Landing pages are valuable tools in your nonprofit’s online marketing tool box.

Using a landing page lets you direct your website traffic to the places you want them to go, and encourages your site visitors to take the actions you want them to take.

If you’re not already using them, this post will show you how (and why).

But first…

What is a landing page?

A landing page is a special website page dedicated to a program, event, or campaign. It may help to think of it as a one page mini-site.

It’s designed to get your visitor to take a specific action (register for an event, sign up for a program, download a resource, etc…)

In the same way you don’t talk about volunteer opportunities or announce new employees in a fundraising appeal – because it would distract the reader from your main goal – you keep your landing page focused as well.

A landing page should not contain any outbound links to other areas of your website. You don’t want visitors reading ‘about’ you. You don’t want them checking out your programs and services.

If they click away to other parts of your site, there’s a good chance they’ll never come back.

Why would you need a landing page?

Using landing pages makes it much more likely that your website traffic will take the actions you want them to take.

Rather than having all your incoming traffic head to the home page, landing pages allow you to sort your visitors by what they’re most interested in.

Say someone clicks on a social media post for your event. Instead of linking to your home page, the post links to a landing page for that event.

Someone looking for more information on your big event doesn’t want to have to sift through your entire site to find the right info.

A landing page will have all of that info in one convenient location presented in a way that makes them want to register, sign-up, buy tickets, etc..

This keeps your visitors from getting distracted and clicking away somewhere else.

In general, use a landing page if you want your website visitor to take action of some kind. Click To Tweet

Reasons to use a landing page

Consider using a landing page any time you want incoming web visitors to take a specific action.

Things you might consider having a landing page for:

  • Events – A well-crafted event landing page should tell your visitors what the event is, why they’ll want to attend, and provide them the means to register all on the same page.

The above is part of a landing page for the 2018 International Fundraising Conference in New Orleans offered by the AFP. It does contain links to other pages, but those pages are other training programs associated with the same event.

AFP has set up a mini-site dedicated to this event. The links only go to descriptions of specific programs for the event, and a registration screen.

You can use this same idea to promote your special events (though you’ll likely only need a single landing page, rather than a unique multi-page site.)

  • Program sign ups – Landing pages are great for encouraging special program sign ups. All the information your readers would need can be fit onto the page.
    • What’s the program?
    • What’s the value for me?
    • Where do I sign up?

A sign-up form right on the landing page streamlines the conversion process.

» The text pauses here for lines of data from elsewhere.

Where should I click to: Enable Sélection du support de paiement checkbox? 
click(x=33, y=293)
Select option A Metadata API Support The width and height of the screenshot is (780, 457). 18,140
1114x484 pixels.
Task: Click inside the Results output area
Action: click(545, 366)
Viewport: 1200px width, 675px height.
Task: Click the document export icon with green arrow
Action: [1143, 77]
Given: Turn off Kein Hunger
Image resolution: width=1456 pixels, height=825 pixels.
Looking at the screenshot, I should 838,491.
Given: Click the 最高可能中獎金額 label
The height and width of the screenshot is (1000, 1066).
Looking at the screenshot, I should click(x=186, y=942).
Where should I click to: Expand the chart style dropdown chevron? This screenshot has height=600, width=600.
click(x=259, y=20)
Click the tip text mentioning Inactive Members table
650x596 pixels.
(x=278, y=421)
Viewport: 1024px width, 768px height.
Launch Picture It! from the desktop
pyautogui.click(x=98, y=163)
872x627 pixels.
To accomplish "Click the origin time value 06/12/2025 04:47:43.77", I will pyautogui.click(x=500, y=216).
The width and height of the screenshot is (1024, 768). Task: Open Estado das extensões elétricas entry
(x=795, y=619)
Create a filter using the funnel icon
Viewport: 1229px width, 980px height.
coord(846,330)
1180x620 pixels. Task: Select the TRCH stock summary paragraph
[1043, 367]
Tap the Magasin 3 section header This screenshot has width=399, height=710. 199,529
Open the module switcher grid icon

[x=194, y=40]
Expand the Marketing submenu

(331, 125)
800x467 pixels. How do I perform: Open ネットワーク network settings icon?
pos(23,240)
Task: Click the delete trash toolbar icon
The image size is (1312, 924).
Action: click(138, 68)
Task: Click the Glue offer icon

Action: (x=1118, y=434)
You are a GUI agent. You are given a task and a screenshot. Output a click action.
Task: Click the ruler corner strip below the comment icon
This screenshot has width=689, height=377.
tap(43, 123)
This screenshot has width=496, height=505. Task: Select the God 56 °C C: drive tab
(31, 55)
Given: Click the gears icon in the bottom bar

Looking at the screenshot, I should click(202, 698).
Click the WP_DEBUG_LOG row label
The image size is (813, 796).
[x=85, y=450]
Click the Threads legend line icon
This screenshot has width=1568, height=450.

  • Special campaigns – If you’re promoting a special campaign through email or social media, having a landing page for the campaign makes sense. Why link to your general site, where prospects can get distracted, or might have to search for the information they want. Linking to a landing page specifically for that campaign makes things simpler, and keeps your prospect interested.

This is a landing page for a Salvation Army campaign dedicated to Hurricane Harvey relief. I arrived here through a Facebook post on the Salvation Army page.

It does not link to their main site.

Notice how the copy is targeted on Hurricane Harvey. This is a special campaign designed to raise funds from people looking to help the hurricane victims. They may not even be regular Salvation Army donors.

In general, using a landing page makes sense if you want your website visitor to take action of some kind.

Your website is informative. People can jump around looking at whatever interests them, and that’s good.

But sometimes you’ll want people to “go here, do this.” That’s when you should set up a landing page.

But how do you create an effective landing page?

Why your nonprofit needs a landing page (and how to write a great one) #NPMC Click To Tweet

How to write nonprofit landing pages

1. Establish your goal for the page.

Before you write a word, you need to know what your goal for the page is.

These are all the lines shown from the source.